De manera análoga, cuando el deber como norma (cerebral) desestima y anula los requerimientos del poder y del querer, aumentan los sentimientos de culpa que se intenta “echar afuera” y que ocultan la impotencia. El malestar que se genera de ese modo crece de manera continua. Podemos verlo en los moralistas inflexibles que, entregados a una justicia ciega y desmesurada que ignora los matices de la condición humana, concluye (como el inspector Javert en Los miserables, de Victor Hugo) en un dilema de conciencia que puede llegar a un extremo en el que se destruye la vida. Pero también en las personas que “se llenan la cabeza” con proyectos inalcanzables y viven continuamente torturadas porque jamás logran lo que “les hace falta”.

Capítulo 2

El proceso psicoanalítico

La transferencia de lo pasado en el presente

Hemos visto que lo que el tratamiento psicoanalítico se propone es la conciliación del conflicto que condujo a la represión y al retorno de lo reprimido que, perturbado, se manifiesta en los síntomas que nos arruinan la vida. En cuanto a cómo lo logra, ya hemos adelantado una primera parte cuando señalamos que procura reactualizar el litigio escondido llevando nuevamente a la consciencia las fuerzas contradictorias en pugna.

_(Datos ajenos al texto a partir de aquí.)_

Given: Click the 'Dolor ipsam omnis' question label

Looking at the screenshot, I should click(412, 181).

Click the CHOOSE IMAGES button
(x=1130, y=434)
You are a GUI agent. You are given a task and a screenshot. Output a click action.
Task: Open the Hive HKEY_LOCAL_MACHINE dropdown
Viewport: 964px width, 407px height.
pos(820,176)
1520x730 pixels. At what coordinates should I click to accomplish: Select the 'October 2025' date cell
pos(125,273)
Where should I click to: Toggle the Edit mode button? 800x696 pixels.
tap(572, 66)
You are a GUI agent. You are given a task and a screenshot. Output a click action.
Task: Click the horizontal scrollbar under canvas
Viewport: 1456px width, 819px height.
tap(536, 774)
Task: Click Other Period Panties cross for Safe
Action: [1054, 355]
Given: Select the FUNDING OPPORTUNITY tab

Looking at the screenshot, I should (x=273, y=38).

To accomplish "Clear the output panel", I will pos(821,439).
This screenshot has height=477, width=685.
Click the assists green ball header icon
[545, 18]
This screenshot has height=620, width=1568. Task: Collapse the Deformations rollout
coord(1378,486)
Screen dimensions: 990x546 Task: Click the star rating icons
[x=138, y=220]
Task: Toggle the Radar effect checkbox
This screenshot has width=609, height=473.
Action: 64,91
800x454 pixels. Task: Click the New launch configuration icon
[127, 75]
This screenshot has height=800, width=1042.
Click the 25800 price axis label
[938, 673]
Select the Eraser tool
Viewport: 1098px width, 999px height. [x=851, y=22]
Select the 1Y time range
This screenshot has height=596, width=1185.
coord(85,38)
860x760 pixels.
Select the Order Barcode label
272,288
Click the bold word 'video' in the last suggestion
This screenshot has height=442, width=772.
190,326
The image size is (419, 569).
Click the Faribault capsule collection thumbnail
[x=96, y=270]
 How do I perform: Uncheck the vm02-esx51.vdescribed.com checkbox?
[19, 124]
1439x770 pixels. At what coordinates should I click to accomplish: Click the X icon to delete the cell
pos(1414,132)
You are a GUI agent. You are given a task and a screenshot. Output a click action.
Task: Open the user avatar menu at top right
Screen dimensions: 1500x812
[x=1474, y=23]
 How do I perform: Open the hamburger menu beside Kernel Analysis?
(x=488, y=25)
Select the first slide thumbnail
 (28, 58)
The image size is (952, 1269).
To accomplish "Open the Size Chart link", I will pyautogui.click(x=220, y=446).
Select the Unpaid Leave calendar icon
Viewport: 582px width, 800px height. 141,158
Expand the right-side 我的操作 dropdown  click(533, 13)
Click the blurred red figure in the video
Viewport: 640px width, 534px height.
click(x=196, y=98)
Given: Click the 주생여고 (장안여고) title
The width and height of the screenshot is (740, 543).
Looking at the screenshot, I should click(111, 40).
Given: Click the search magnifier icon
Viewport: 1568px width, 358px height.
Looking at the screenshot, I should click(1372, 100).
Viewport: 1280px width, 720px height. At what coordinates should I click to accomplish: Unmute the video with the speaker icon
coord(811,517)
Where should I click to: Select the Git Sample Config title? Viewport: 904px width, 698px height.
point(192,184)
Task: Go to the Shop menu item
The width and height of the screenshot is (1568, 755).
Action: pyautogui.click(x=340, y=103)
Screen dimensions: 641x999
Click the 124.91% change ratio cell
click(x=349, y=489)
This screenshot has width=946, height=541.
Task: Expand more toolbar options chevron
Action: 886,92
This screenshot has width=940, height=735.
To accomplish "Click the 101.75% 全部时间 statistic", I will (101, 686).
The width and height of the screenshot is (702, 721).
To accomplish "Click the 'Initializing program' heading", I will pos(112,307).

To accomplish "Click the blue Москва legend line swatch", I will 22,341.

La observación de lo que sucede en el tratamiento condujo a un descubrimiento muy importante que ha tenido una profunda influencia en el desarrollo de la técnica psicoanalítica. Suele decirse que los pueblos que no recuerdan su historia están condenados a repetirla, y el psicoanálisis descubre, poco a poco, ya durante los primeros intentos terapéuticos, precisamente eso, que el paciente “repite en lugar de recordar”.

Los acontecimientos que no se recuerdan –entre los que cabe destacar los que fueron reprimidos junto con los sentimientos penosos que en su momento provocaron– no pierden completamente su fuerza por el hecho de permanecer inconscientes. Tienden, por el contrario, a reactualizarse y “se enlazan” –dice Freud en sus primeros trabajos sobre el tema de la transferencia– “a la persona del médico”, por el solo hecho, debemos agregar enseguida, de que él “está allí”, “físicamente” presente.

En esos primeros trabajos, Freud usaba la expresión “falso enlace” para referirse al hecho de que los vínculos que se establecen están impregnados con afectos e importancias que “no corresponden a la realidad presente”, sino que provienen de la transferencia de las figuras paternas sobre los sustitutos actuales. Hoy, aunque sabemos que es imposible considerar que un enlace sea definitivamente verdadero, podemos continuar diciendo que, en un cierto sentido, un enlace es falso cuando podemos concebir otro que nos parece más adecuado a la situación actual.

Junto a esa transferencia inconsciente e inmediata, que forma parte de la vida cotidiana, y que es la misma que nos lleva a “pegar un portazo” cuando estamos enojados con alguien, el psicoanálisis descubre otra, que se denominó “neurosis de transferencia”. La neurosis de transferencia se constituye gracias a que la transferencia evoluciona en “la relación con el médico” durante las diferentes vicisitudes del proceso. Esa transferencia inconsciente –que en un cierto sentido es neurótica– puede observarse en cualquier tratamiento médico (o en una relación semejante, como la que se establece, por ejemplo, entre un discípulo y su maestro). Pero la que se constituye en un tratamiento psicoanalítico evoluciona con características propias, debido al hecho de que el psicoanalista trabaja con ella, procurando acercarla a la consciencia.